Data items:
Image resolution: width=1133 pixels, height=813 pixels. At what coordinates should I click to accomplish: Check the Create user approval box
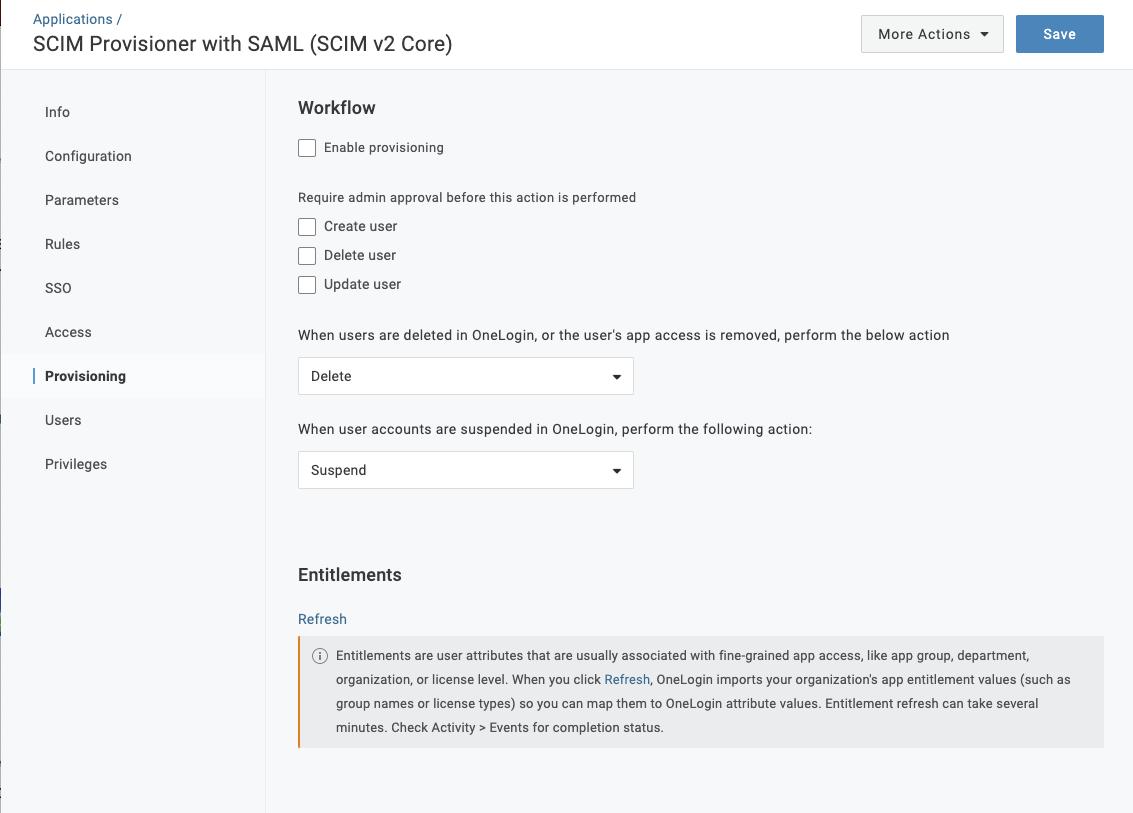307,227
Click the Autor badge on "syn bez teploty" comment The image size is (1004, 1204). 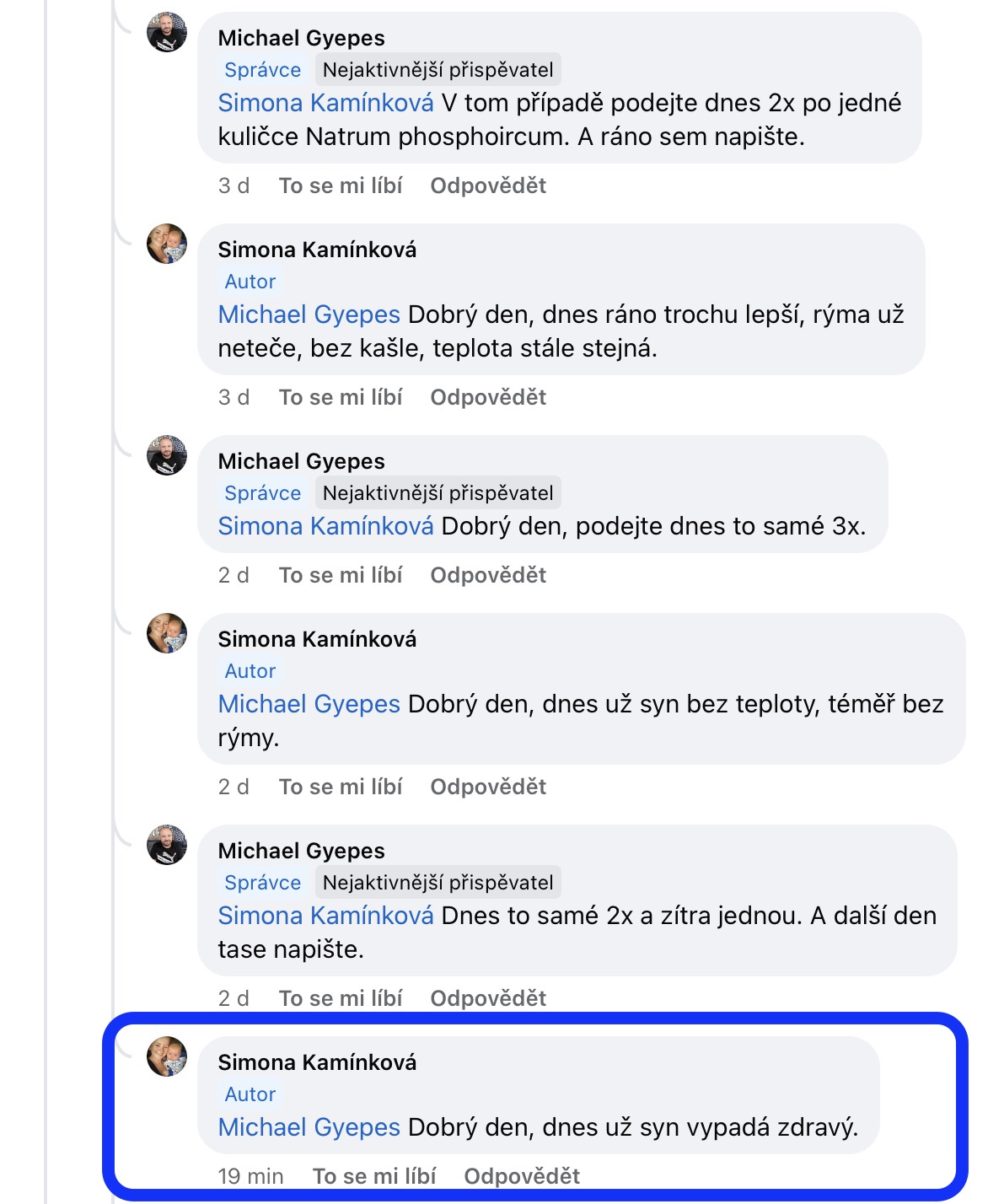250,671
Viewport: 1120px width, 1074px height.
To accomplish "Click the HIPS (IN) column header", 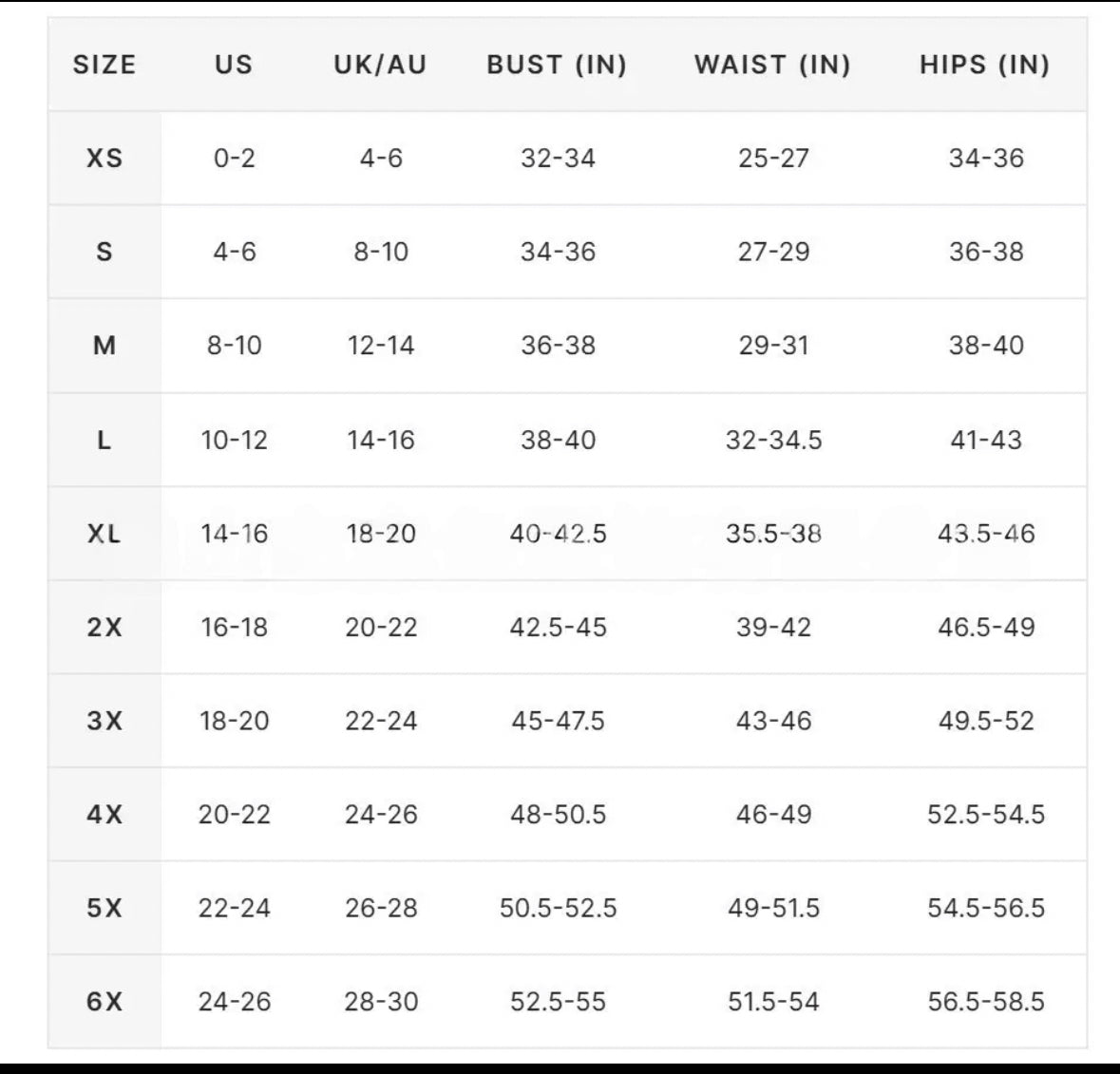I will (985, 65).
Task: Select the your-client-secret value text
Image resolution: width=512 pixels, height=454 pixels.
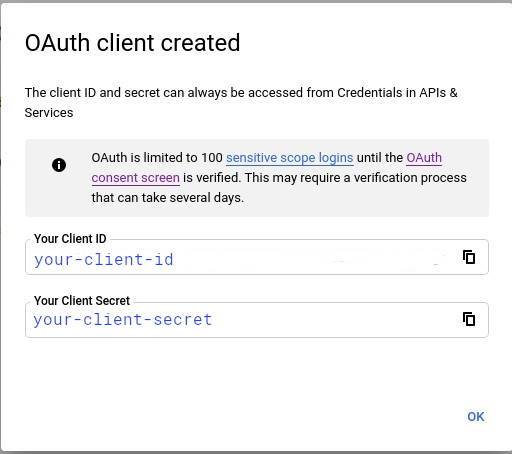Action: [123, 320]
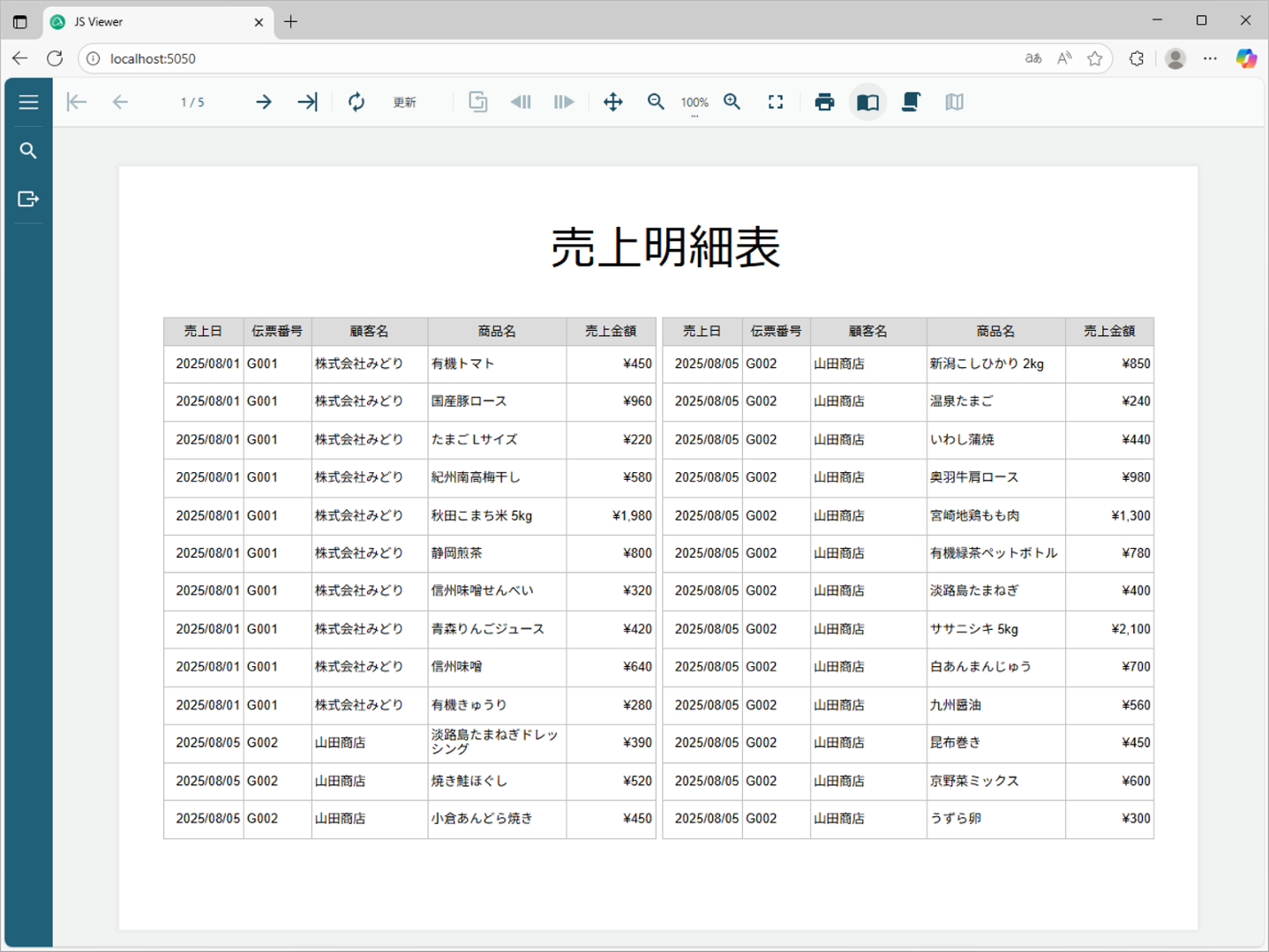Jump to last report page
This screenshot has height=952, width=1269.
point(307,102)
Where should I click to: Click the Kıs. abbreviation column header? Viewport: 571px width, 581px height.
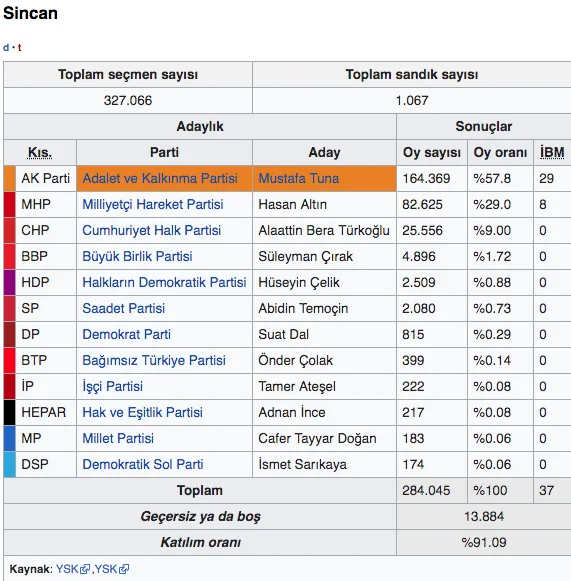40,153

_Stated goal:_ Which lines in the records contain the word "should"? Show each of those lines in full, and treat uppercase and lowercase as different.

_Result below:_
Image resolution: width=1133 pixels, height=813 pixels. At what coordinates should I click to accomplish: Check the Create user approval box
Where should I click to: Click the Kıs. abbreviation column header? Viewport: 571px width, 581px height.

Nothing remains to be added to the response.